The prostate is a walnut-sized gland located behind the rectum and under the bladder. It is the part of a man's reproductive system that produces some of the fluids that make up semen, which carries sperm out of the body. Nearly all primary prostate cancers are adenocarcinomas, which begin in cells that line certain internal organs and produce mucus or other fluids.

Prostate cancer (and other tumors) can spread (metastasize) from the place where it started (the primary tumor) in 3 ways. First, it can invade the normal tissue surrounding it. Second, cancer cells can enter the lymph system and travel through lymph vessels to distant parts of the body. Third, the cancer cells can get into the bloodstream and go to other places in the body. In these distant places, the cancer cells cause secondary tumors to grow. The main sites to which prostate cancer spreads are the bones, lungs and liver. Some patients live a long time even after prostate cancer has spread to distant sites.

To find out whether prostate cancer has entered the lymph system, a surgeon may perform a pelvic lymphadenectomy to remove the lymph nodes in the pelvis. A pathologist looks at these lymph node tissues through a microscope to see if cancer cells are present. Several kinds of imaging technologies can also be performed to determine if prostate cancer has spread. These include bone scans, MRI and CT scans.

Despite significant improvements in the treatment of prostate cancers, novel therapies and treatment strategies are needed.

Source: National Cancer Institute, 2015
Carcinoma of the prostate is predominantly a tumor of older men, which frequently responds to treatment when widespread and may be cured when localized. The rate of tumor growth varies from very slow to moderately rapid, and some patients may have prolonged survival even after the cancer has metastasized to distant sites such as bone. Because the median age at diagnosis is 72 years, many patients, especially those with localized tumors, may die of other illnesses without ever having suffered significant disability from the cancer. The approach to treatment is influenced by age and coexisting medical problems.

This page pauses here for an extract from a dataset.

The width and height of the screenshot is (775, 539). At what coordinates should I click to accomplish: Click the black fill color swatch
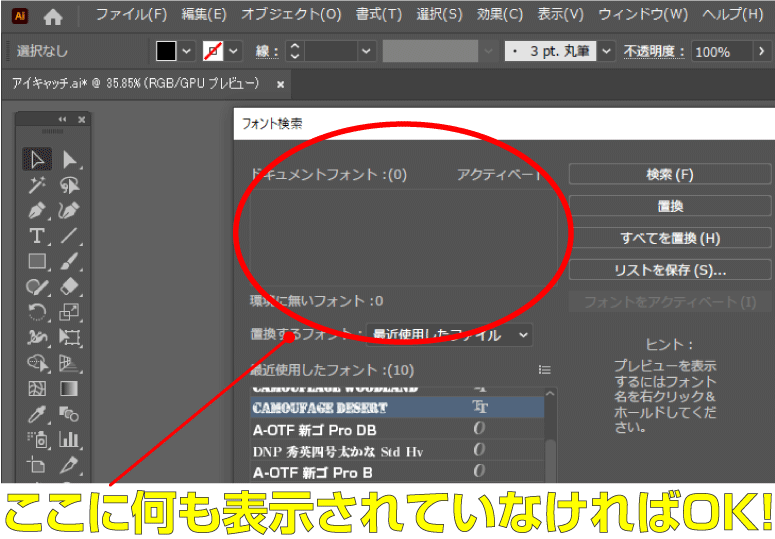(x=166, y=51)
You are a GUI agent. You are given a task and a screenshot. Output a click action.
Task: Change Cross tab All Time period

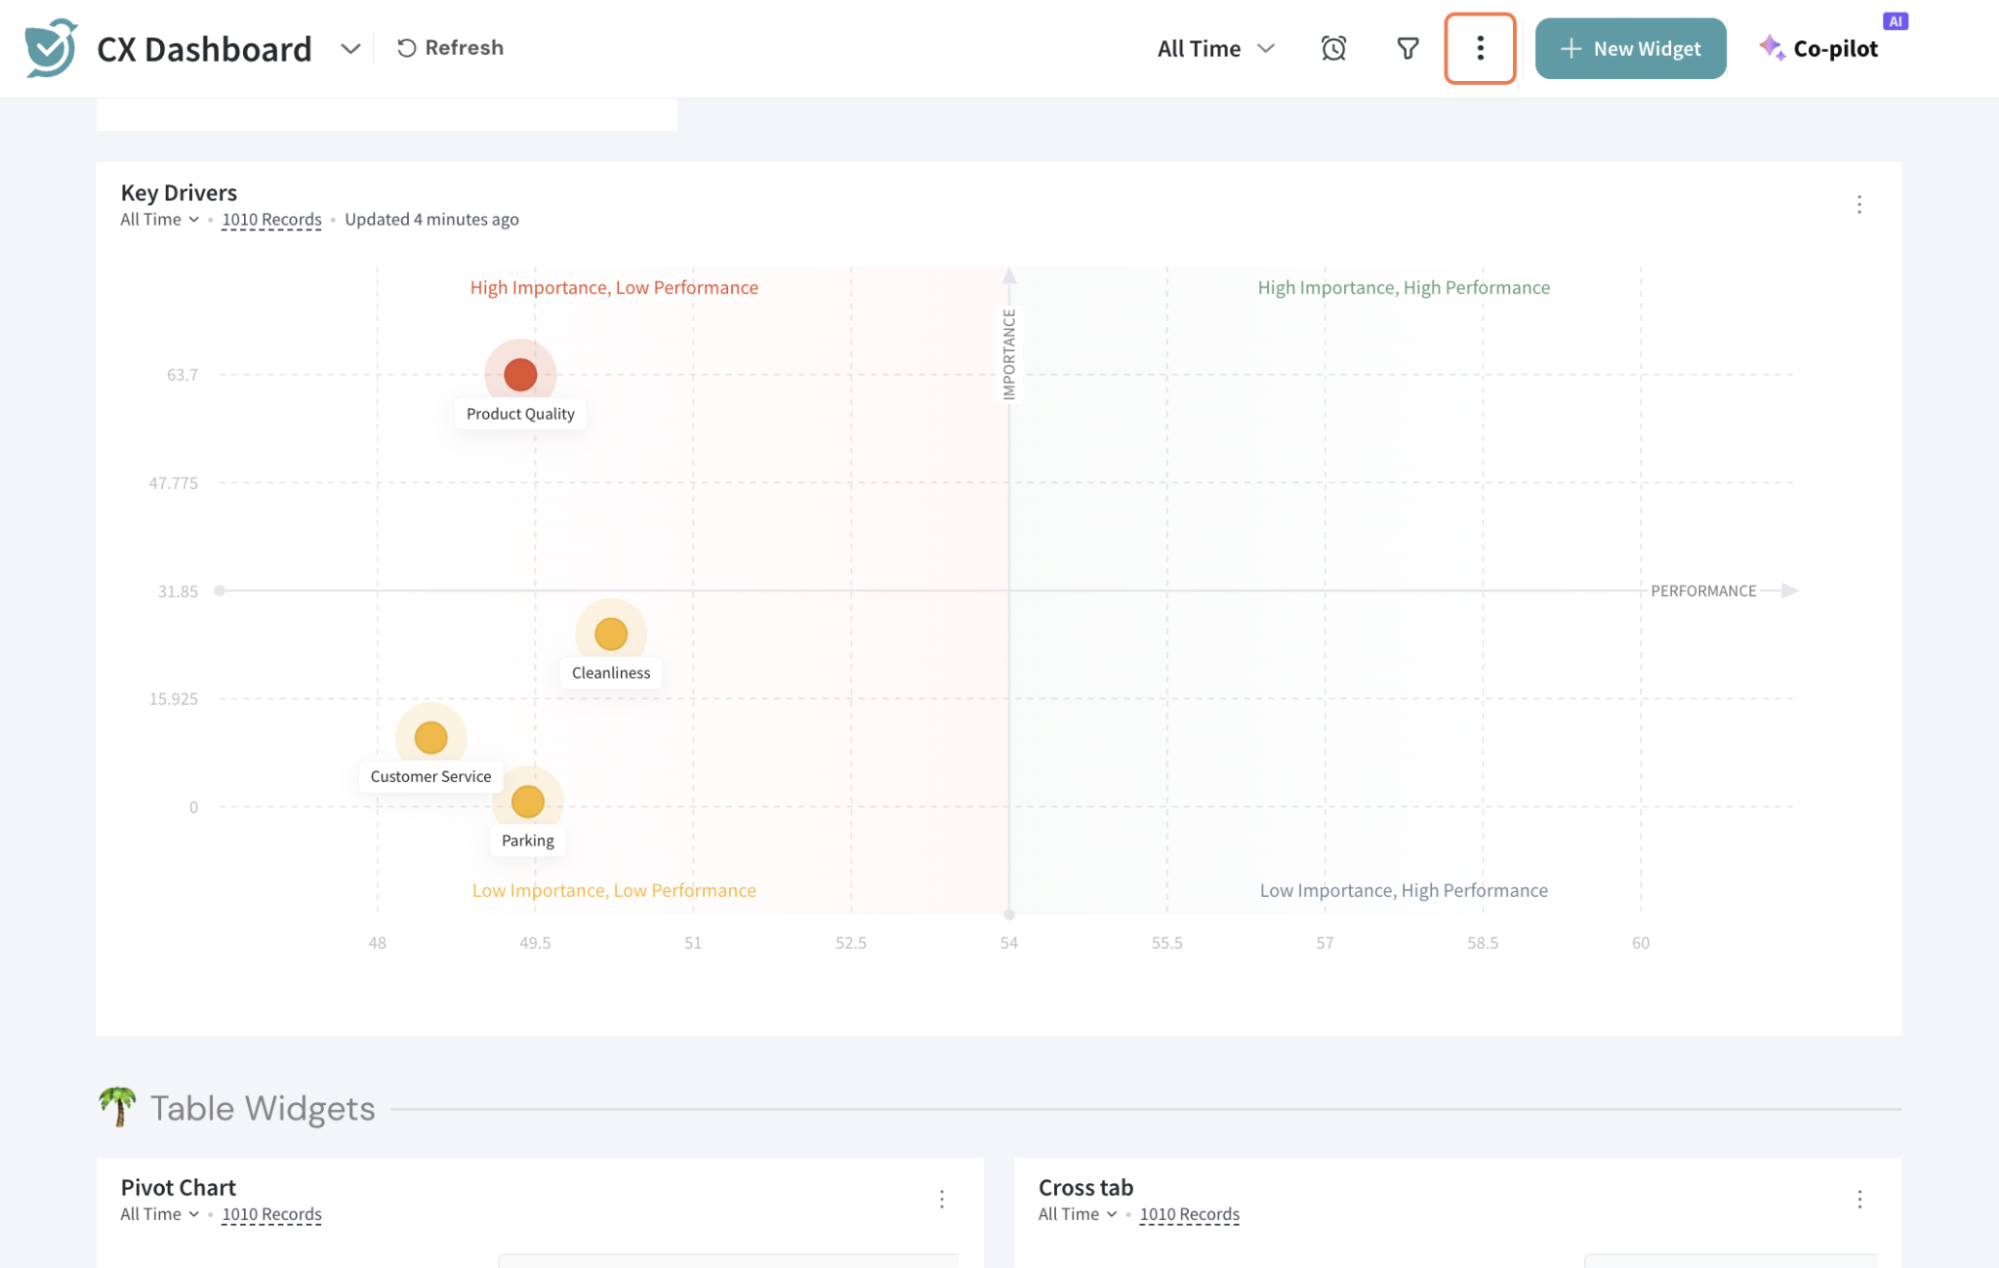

Side effects of various forms of treatment should be considered in selecting appropriate management. Controversy exists in regard to the value of screening, the most appropriate staging evaluation and the optimal treatment of each stage of the disease.

A complicating feature when evaluating survival after treatment, or when comparing the various treatment strategies, is that improved diagnostic methods can increasingly identify non-lethal tumors. Non-randomized comparisons of treatments may be confounded not only by patient-selection factors, but also by time trends. For example, a population-based study in Sweden showed that from 1960 to the late 1980s, before the use of prostate-specific antigen (PSA) for screening purposes, long-term relative survival rates after the diagnosis of prostate cancer improved substantially as more sensitive methods of diagnosis were introduced. This occurred despite the use of watchful waiting or palliative hormonal treatment as the most common treatment strategies for localized prostate cancer during the entire era (<150 radical prostatectomies per year were performed in Sweden during the late 1980s). The investigators estimated that if all cancers diagnosed between 1960 and 1964 were of the lethal variety, then at least 33% of cancers diagnosed between 1980 and 1984 were of the non-lethal variety. With the advent of PSA screening, the ability to diagnose non-lethal prostate cancers may increase further.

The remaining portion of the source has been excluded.